冷凍倉庫や食品物流施設で使用される冷凍空調設備は、導入後15-20年程度使用されることが多い。オゾン層破壊物質であるHCFC(R22など)はモントリオール議定書に基づき2030年までに生産・消費が全廃される予定で、旧型機器を使用する企業では設備更新や冷媒管理への対応が課題となっている。

(出典:「中央環境審議会 地球環境部会2050年ネットゼロ実現に向けた気候変動対策検討小委員会」&「産業構造審議会 イノベーション・環境分科会 地球環境小委員会 中長期地球温暖化対策検討ワーキンググループ」 「代替フロン等4ガス対策の状況」参考資料、クリックで拡大)

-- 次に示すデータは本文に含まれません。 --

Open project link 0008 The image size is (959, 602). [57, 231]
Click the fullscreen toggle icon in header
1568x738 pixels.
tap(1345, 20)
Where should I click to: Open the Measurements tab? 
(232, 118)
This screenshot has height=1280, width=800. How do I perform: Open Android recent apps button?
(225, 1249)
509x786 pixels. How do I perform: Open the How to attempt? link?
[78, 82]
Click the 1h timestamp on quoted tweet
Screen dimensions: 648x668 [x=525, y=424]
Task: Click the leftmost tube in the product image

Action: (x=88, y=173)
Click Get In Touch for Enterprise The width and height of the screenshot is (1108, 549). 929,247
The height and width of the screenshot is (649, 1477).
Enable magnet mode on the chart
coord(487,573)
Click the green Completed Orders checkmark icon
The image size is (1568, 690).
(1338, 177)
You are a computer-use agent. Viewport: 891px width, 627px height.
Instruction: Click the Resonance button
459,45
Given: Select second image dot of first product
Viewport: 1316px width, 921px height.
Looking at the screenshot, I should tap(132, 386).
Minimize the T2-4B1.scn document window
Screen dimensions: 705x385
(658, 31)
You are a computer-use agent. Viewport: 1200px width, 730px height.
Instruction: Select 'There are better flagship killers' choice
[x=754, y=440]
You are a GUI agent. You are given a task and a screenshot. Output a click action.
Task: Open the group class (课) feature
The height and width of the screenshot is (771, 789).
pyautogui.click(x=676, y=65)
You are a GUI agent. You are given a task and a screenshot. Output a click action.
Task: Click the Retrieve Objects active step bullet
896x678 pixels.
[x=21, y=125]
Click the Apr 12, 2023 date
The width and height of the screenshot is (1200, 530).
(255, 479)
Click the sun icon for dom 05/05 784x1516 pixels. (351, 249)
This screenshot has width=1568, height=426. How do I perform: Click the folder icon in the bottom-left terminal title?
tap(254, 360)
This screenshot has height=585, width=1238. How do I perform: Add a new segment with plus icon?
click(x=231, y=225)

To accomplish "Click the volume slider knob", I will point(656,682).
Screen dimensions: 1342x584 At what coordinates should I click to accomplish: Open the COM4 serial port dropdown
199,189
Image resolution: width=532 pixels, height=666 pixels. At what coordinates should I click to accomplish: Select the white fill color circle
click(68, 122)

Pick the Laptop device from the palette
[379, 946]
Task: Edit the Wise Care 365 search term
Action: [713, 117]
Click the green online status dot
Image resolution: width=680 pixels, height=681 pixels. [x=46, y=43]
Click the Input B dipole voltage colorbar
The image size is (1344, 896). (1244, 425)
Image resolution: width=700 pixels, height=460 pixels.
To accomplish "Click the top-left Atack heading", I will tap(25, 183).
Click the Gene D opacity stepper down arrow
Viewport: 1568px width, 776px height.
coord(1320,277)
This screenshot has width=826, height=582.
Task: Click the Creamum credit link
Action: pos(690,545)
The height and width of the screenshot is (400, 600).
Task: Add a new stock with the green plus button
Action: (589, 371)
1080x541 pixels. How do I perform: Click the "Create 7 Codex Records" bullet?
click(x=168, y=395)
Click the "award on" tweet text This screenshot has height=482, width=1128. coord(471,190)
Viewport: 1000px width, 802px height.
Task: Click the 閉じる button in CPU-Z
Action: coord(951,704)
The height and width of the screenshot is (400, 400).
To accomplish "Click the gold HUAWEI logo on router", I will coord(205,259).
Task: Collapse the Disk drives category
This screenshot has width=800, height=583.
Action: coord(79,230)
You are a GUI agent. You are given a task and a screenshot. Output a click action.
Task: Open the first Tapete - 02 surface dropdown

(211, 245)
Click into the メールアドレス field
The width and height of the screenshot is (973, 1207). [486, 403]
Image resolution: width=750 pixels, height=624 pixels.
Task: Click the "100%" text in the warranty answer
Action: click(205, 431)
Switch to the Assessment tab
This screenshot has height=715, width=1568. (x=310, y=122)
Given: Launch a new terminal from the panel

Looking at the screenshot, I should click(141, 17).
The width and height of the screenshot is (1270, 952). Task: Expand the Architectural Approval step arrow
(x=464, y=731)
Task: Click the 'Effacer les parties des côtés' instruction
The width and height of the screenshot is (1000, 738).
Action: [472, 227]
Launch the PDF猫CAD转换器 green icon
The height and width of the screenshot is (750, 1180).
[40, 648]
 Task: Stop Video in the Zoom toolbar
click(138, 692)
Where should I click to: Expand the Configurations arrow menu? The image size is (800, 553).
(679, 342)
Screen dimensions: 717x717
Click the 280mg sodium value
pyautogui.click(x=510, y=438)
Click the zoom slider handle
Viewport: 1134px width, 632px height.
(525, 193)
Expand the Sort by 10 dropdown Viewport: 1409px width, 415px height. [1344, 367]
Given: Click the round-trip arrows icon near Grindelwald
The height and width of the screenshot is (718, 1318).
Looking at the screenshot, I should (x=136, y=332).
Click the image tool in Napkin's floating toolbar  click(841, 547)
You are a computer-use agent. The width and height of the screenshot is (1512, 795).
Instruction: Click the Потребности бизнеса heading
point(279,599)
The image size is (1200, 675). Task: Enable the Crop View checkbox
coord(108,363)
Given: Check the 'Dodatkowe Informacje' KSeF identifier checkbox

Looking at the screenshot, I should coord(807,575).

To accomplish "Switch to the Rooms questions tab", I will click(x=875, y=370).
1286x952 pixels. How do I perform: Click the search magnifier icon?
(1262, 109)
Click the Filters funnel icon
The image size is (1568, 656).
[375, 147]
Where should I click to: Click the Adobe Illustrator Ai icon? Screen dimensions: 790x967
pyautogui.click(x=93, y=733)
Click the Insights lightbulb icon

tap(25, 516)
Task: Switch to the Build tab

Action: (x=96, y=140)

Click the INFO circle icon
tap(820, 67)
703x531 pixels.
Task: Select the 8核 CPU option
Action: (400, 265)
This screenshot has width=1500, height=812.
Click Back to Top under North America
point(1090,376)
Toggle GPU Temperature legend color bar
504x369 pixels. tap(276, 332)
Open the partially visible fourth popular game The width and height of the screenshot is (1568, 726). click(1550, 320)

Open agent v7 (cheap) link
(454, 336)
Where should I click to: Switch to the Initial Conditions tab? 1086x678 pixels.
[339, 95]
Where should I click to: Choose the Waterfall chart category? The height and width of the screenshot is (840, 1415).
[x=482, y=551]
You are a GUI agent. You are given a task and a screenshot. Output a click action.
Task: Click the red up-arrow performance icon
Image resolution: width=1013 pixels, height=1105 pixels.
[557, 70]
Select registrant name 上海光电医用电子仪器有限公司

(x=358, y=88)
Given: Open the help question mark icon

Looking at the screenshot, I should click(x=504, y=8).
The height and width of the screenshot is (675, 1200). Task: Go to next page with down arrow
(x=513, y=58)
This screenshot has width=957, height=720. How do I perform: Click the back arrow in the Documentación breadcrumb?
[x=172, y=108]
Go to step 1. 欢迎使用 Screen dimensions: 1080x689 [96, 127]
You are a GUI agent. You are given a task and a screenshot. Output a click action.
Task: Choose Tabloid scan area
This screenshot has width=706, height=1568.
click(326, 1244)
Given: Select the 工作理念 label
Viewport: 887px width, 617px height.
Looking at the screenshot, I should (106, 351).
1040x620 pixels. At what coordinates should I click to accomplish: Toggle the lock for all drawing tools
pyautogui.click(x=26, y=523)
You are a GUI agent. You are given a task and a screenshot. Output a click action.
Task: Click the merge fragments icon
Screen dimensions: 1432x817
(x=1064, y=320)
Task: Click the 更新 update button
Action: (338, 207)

フロン排出抑制法では、業務用冷凍空調機器の管理者に対し、機器の定期点検や漏えい量の管理、記録保存などの管理義務を定めている。2020年の法改正では、機器廃棄時にフロンを回収しなかった場合、行政指導を経ずに50万円以下の罰金を科す直接罰も導入された。
説明会では自治体によるフロン対策の取り組みも紹介した。東京都ではフロン排出削減対策の一環として機器管理者への立入検査を実施しており、検査対象の選定にAI(人工知能)を活用するシステムの構築も進めているという。立入検査の件数自体は多くないものの、行政による管理強化の動きとして注目される。
一方、機器台数の増加や複数拠点での設備管理に伴い、点検記録の管理や漏えい量の算定、報告書作成などの業務負担が課題となるケースもある。
説明会では、こうした課題への対応として冷媒管理のデジタルトランスフォーメーション(DX)についても解説した。管理情報の一元化や点検履歴の可視化により、冷媒管理業務の効率化が図れるとした。
また、冷媒管理システム「RaMS」の紹介や実演も行った。機器情報や点検履歴、漏えい量などをクラウド上で管理する仕組みとして説明した。
同機構は、設備更新のタイミングも見据えながら、制度理解と適切な冷媒管理体制の整備が重要としている。